To meditate on Scripture we need to be familiar with it, and to do this we need to read it (listening can be a possible substitute, though there are disadvantages). This is, of course, work, but I would make a few suggestions. Get a Bible translation you can understand. Unless you are already familiar with Elizabethan English, an older translation is probably not the place to start. Now some translations are more paraphrasic and therefore easier to understand. These also have more interpretation involved in the translation, and you should compare it with other translations if you want to be sure you have the meaning of a particular text. You want to start in the easier places of Scripture, such as the gospel of John. Choose a length of passage you can deal with. It is good to challenge yourself, but remember, the one chapter you do read is better than the four you do not.  Also, it is good to learn to ask questions about what the passage means and how it applies to our lives.. This is the first step toward meditation.

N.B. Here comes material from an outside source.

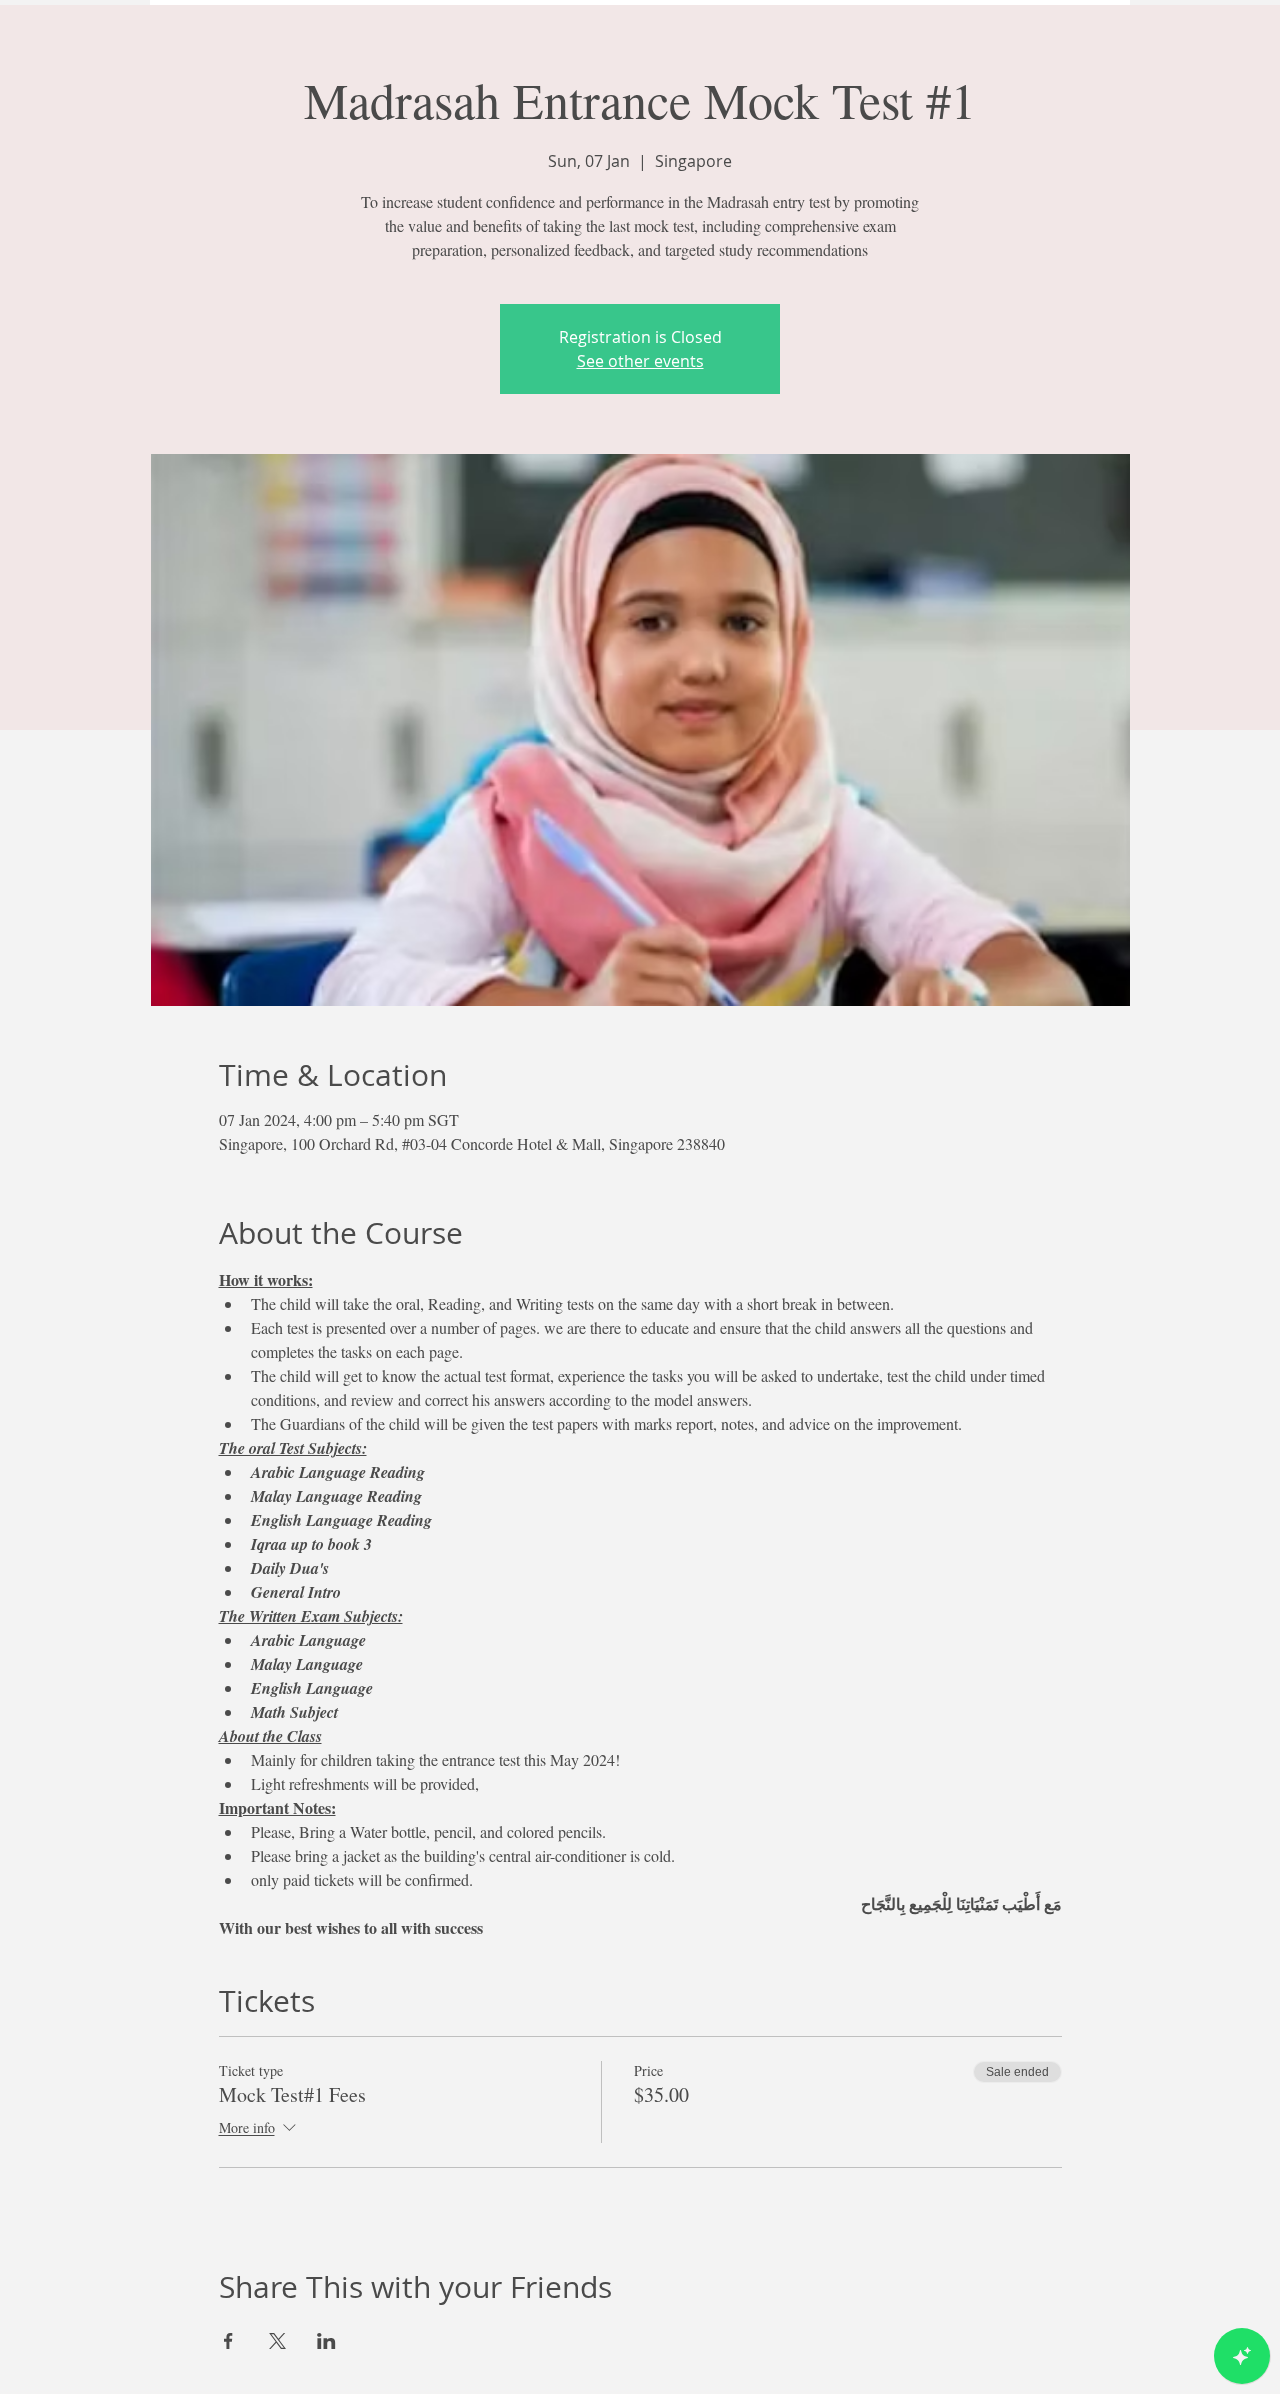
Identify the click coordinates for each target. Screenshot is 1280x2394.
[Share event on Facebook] (228, 2341)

But the biggest hurdle is often not one of technique.  Many see knowing the Bible as just one more duty to be checked off a list. Rather than seeing it as an opportunity to know God  and hear what He has to say to us (Jeremiah 9:23,24; Philippians 3:7-11; John 17:3). Or we can see the Bible as merely a book of rules to show what we need to do. But Scripture is not about a new and better set of rules, but forgiveness for the rules we have already broken (Ephesians 1:7; Romans 4:4-8; Titus 3:5,6). Also, about God giving power to begin to transform us into the people He wants us to be (2 Corinthians 3:18; Ephesians 2:10; Colossians 1:29). Now it does seek to show us the correct moral standard so we will know what the real goal is (Matthew 22:36-40; Romans 13:8-10; Galatians 5:13,14) and to show us we cannot begin to pursue that goal without God's forgiveness and power (John 15:5; Romans 3:19,20; 7:14). And it strongly criticizes the superficial self-righteous that is characterized by the outward observance of rules (Matthew 23:1-7; 9:9-13; Luke 7:36-50). Now you will have to decide how you will deal with difficult questions like the command to kill the Canaanites in the Old Testament (see any of the long threads on the subject between my blogger buddy Kansas City Bob and me in earlier posts.) But I am in favor of facing difficulties rather than hiding from them . And I believe that it is worth it to understand the God who loved us so much that He sent His Son to save us (John 3:14-18; Romans 5:6-8; 1 John 4:9,10).